EXERCISE PROMPT:
Turn the entries below into a numbered list with one line per item, skipping any blank lines and leaving the pictures out.
---
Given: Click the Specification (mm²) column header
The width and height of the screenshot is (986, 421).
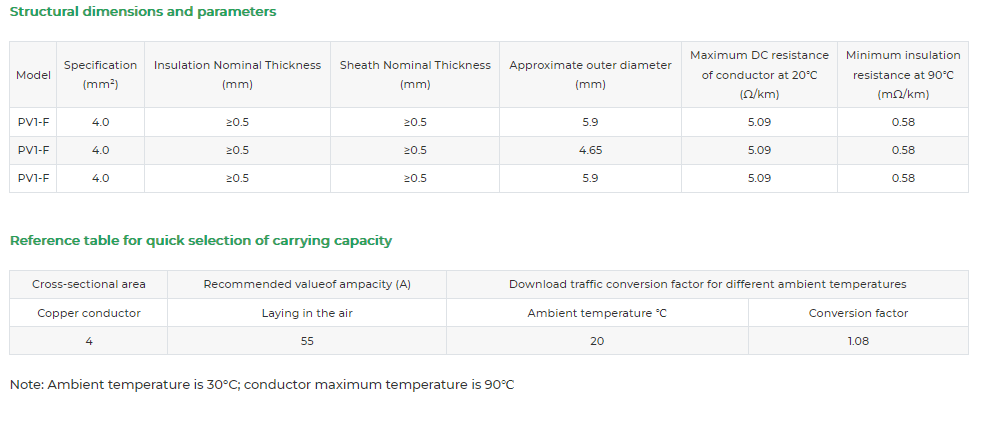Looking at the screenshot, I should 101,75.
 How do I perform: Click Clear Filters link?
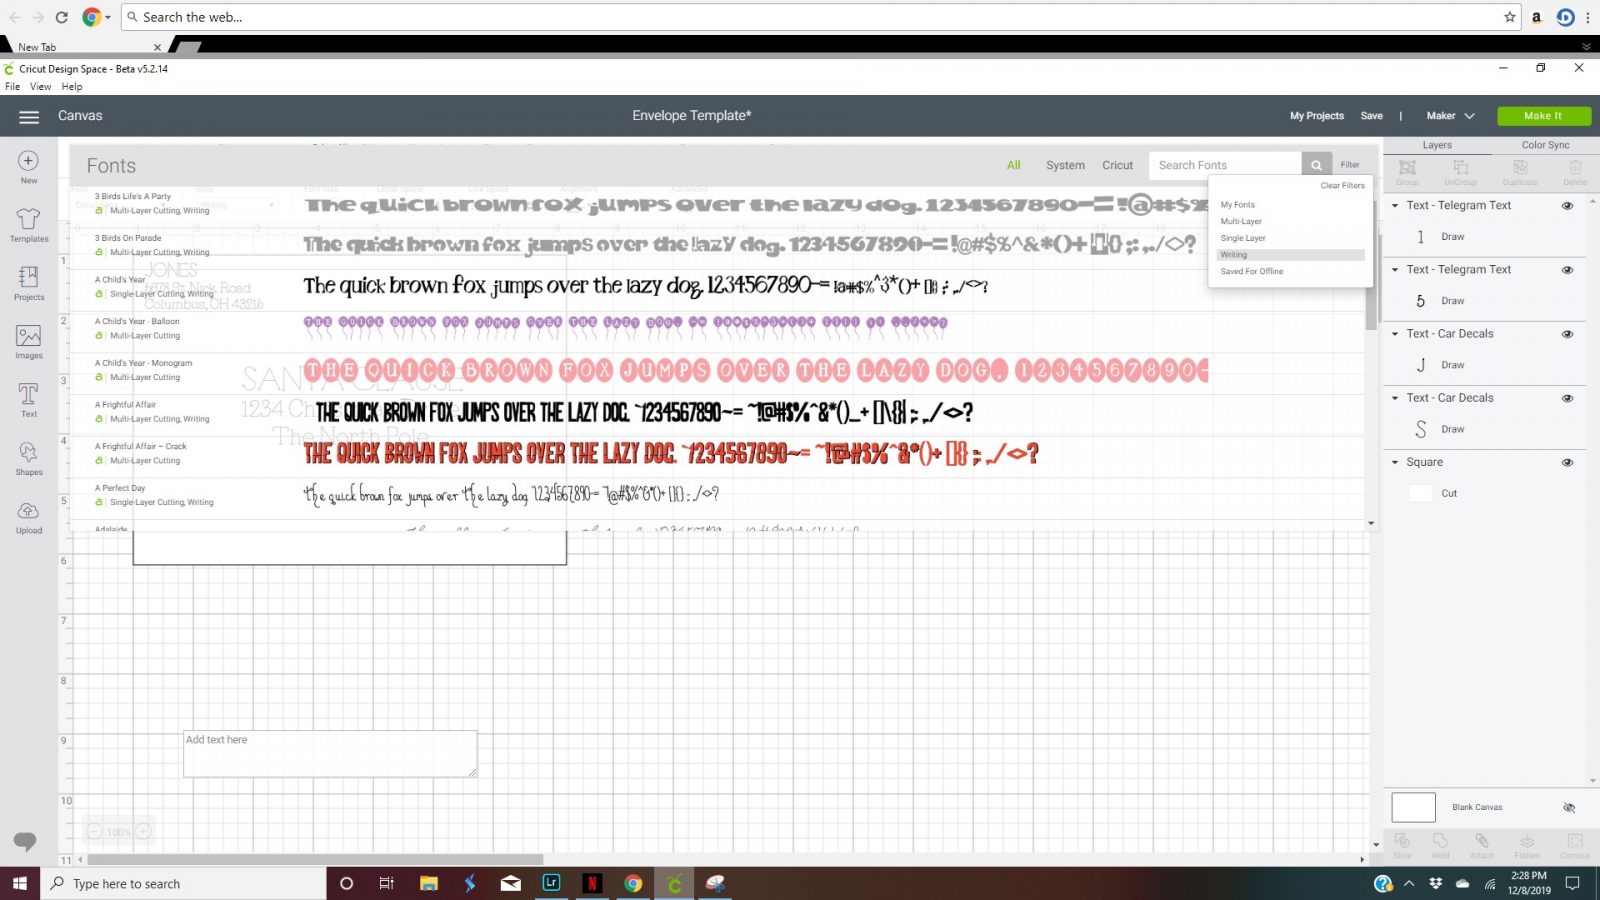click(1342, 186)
---
SOLUTION TO THE PROBLEM:
1. Given: Click the Specification (mm²) column header
2. The width and height of the screenshot is (986, 421).
3. Looking at the screenshot, I should 101,75.
4.  How do I perform: Click Clear Filters link?
5. click(1342, 186)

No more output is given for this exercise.